De prime abord, il vous frappait par sa courtoisie et par son raffinement : raffinement de la pensée, raffinement du geste. J’ai entendu parler de lui la première fois en 2007, il venait de créer à Mamou un club littéraire portant mon nom. En Mars 2012, il me rendit visite peu après mon retour définitif au pays. Je fus tout de suite séduit. Ce jeune homme timide mais décidé savait ce qu’il voulait. Il savait où il allait de même que le chemin qu’il fallait emprunter pour y parvenir.
Pour moi, il symbolisait la Guinée de demain telle que je la rêve : un pays soucieux de cultiver l’intelligence et la générosité, d’allier la mémoire à la modernité. Au salon ou au téléphone nos échanges furent suivis et particulièrement riches. J’écoutais la voix suave de ce jeune homme me parler de son amour de la Guinée, de sa passion pour la littérature et le droit. Je savais déjà qu’il se préparait à rejoindre la France pour y poursuivre ses études. Je fus surpris quelques mois plus tard de le voir frapper à ma porte, accompagnée, cette fois de sa jeune et très charmante épouse : il était revenu inopinément, enterrer son bébé de 6 mois que le couple venait de perdre. En quelque sorte, le signe annonciateur du drame qui vient de frapper les siens dans une Guinée depuis longtemps, abonnée au malheur. Et voilà maintenant, la jeune Madame Barry, avec devant elle toute une vie à refaire, et derrière elle, deux êtres chers à pleurer !
Le pire, c’est que tout cela arrive, un jour de fête, la finale de la CAN ! On peut dire ce qu’on veut du football, mais c’est le seul rite qui réunit l’ensemble des hommes : toutes les races, toutes les classes sociales, toutes les religions. Surtout en Afrique où les pesanteurs ethniques et religieuses continuent d’obstruer le chemin de l’avenir. Je ne rate jamais-sauf circonstances très exceptionnelles- un match de la CAN. Et je vous assure que cette année, je me suis régalé. J’ai été heureux de constater que cette belle fête n’est plus le privilège de quelques nations. Le Bénin, le Burundi, la Mauritanie nous ont montré qu’il n’y a plus de petite équipe ; mais aussi et surtout, Madagascar ! On sait maintenant avec ces merveilleux Baréas qu’au pays de Rabéarivelo et de Rabemananjara, tout est poétique même le football.

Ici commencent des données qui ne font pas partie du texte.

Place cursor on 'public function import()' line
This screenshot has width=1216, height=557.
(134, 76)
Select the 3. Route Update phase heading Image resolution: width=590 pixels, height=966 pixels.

J’étais loin de me douter que pendant que je suivais tout ouïe, la finale Algérie- Sénégal qu’un petit con ou peut-être un déséquilibré mental se préparait à supprimer la vie de Mamoudou Barry. Je me souviens qu’au début du match, un ami m’avait demandé qu’elle équipe je soutenais. Voilà ce que j’avais répondu : « Ne me coupe pas en deux s’il te plaît ! Je me sens autant Sénégalais qu’Algérien. J’ai longtemps vécu dans ces deux pays. J’y ai des parents et sans aucun doute mes amis les plus chers. Que le meilleur gagne ! »
Je voue toujours malgré le poids du deuil une admiration sans borne pour Sadio Mané, Gana Guèye, Diatta, Keïta Baldé et les autres mais franchement, l’équipe algérienne méritait largement sa victoire. Pour moi, ce fut la meilleure du tournoi aussi bien sur le plan de la tactique que sur celui du style. Malheureusement, le lendemain, alors que je m’imaginais avec beaucoup de plaisir la puissance des youyous et des « one- two- three, viva l’Algérie ! » de Béjaïa à Tamanrasset, un petit con ou peut-être un débile mental, venait nous gâter la fête.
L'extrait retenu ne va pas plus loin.